With Violets has a very attractive premise. It is a fictional account of the life of Berthe Morisot, one of the more prominant female painters in Paris in the 1860's-1870's, and the subject of several of Manet's most famous paintings.
The history covered in this book is very interesting once war breaks out around 1870. Elizabeth Robards is an excellent descriptive writer, and handles this part very well. This, however, does not happen until the reader is well into the book.
Unfortunately, I find the book much less rewarding than I had hoped.
In the first place, either the author or the editor should have noticed that throughout the book the tenses constantly shift from the first person to the third for no reason. This is especially true in the first half of the book, but it continues to happen throughout. To me, this was both very distracting and hard to forgive in a manuscript published by a company with the resources to make sure things like this do not happen.

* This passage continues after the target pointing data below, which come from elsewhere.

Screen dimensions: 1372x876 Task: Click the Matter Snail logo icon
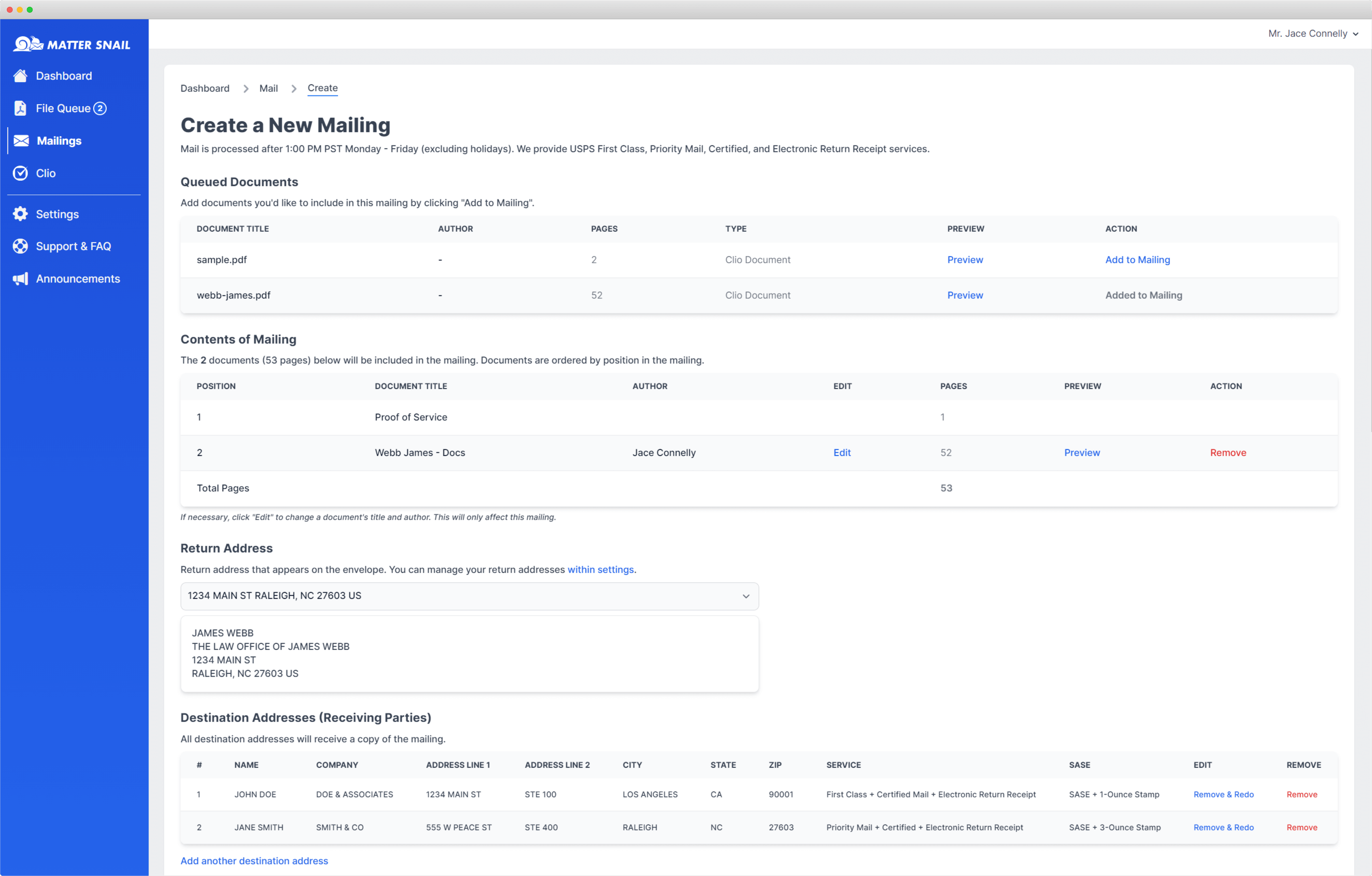[x=28, y=44]
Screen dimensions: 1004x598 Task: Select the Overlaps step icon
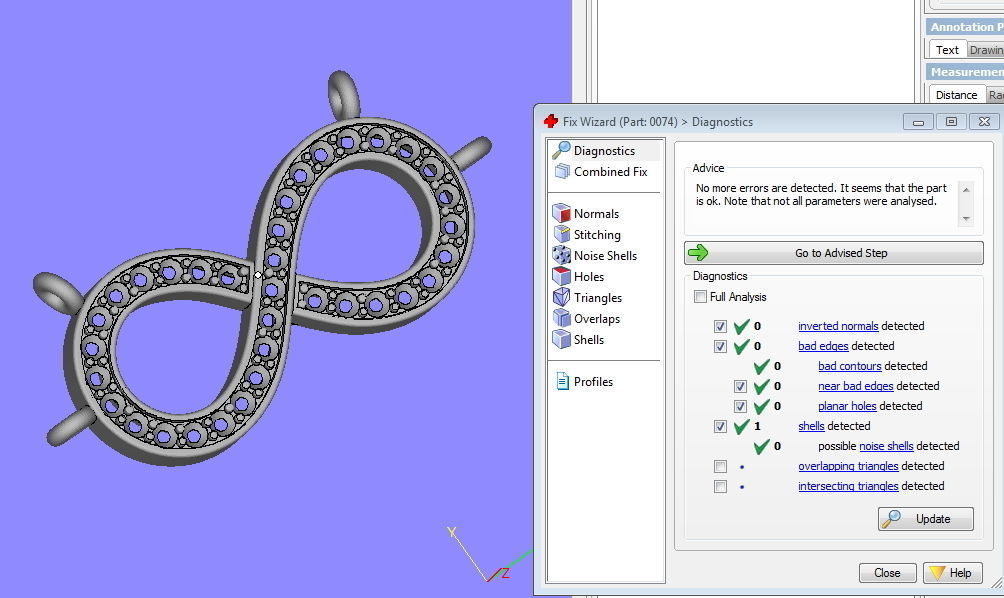pos(561,318)
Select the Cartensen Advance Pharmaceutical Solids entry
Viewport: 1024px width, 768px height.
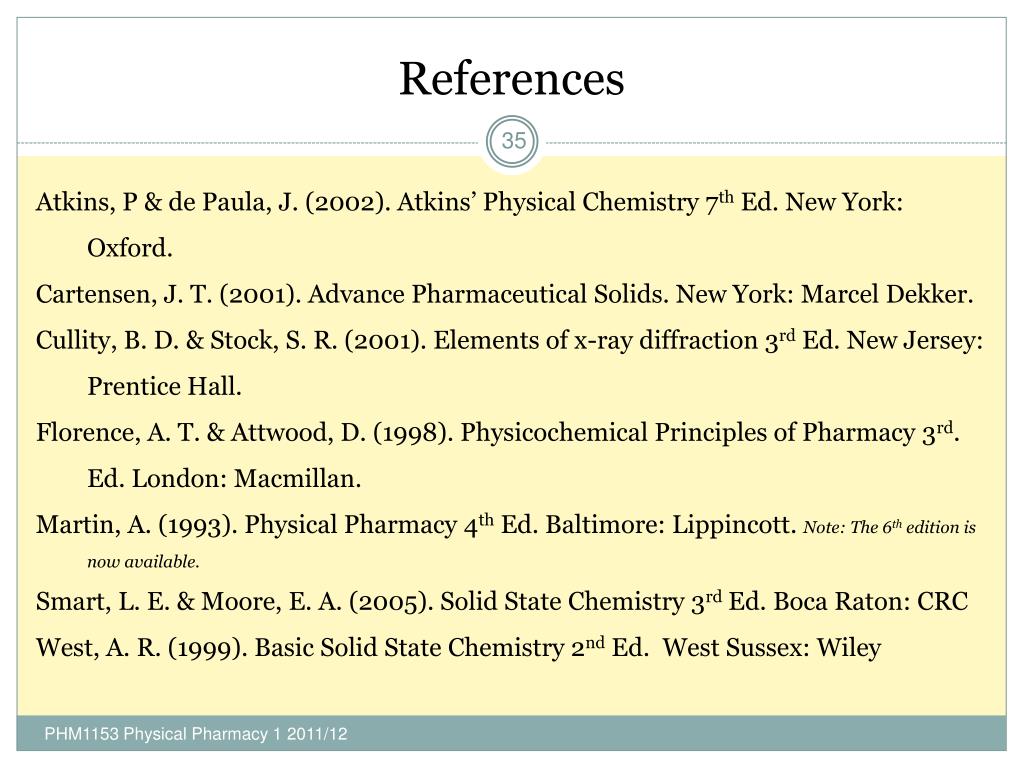click(x=504, y=295)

I think the book would have been much stronger if it had not been written in the first person at all, because it makes for very awkward reading in many places. And perhaps if it had to be told by Berthe, it would have been better if it had been written as a memoir.
But the main fault of the book is that for page after page, nothing really happens. Berthe carries on an extremely chaste flirtation with Edouard Manet which finally results in a kiss after over a hundred pages, and then a brief coupling or two, spread out over 300 pages of shallow, silly angst. They go months without even seeing each other, and when they do, there is no depth to their encounters. Manet comes off as a weak cad and Berthe as a woman of little willpower, compassion, or real feeling for anyone.

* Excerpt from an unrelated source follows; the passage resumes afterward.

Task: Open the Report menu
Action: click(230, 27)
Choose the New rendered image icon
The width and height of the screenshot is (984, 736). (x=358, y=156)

In fact, none of these characters show much depth, not even Degas, who probaby shows more real personality than anyone else (and he is a minor character!) And while I do not want to tell too much about the so-called plot, the ending did not bring the satisfaction to me that would have made the rest of it worthwhile.
I am inclined to believe that this book would have been better if it had been done as a work of non-fiction about Berthe Morisot and the early Impressionist movement rather than as this quite uneventful and unengaging "romance."
If I had to rate this book, I suppose I would give it two out of five stars, for the vivid description in it. But with so many books waiting to be read, this is not one I feel I can recommend.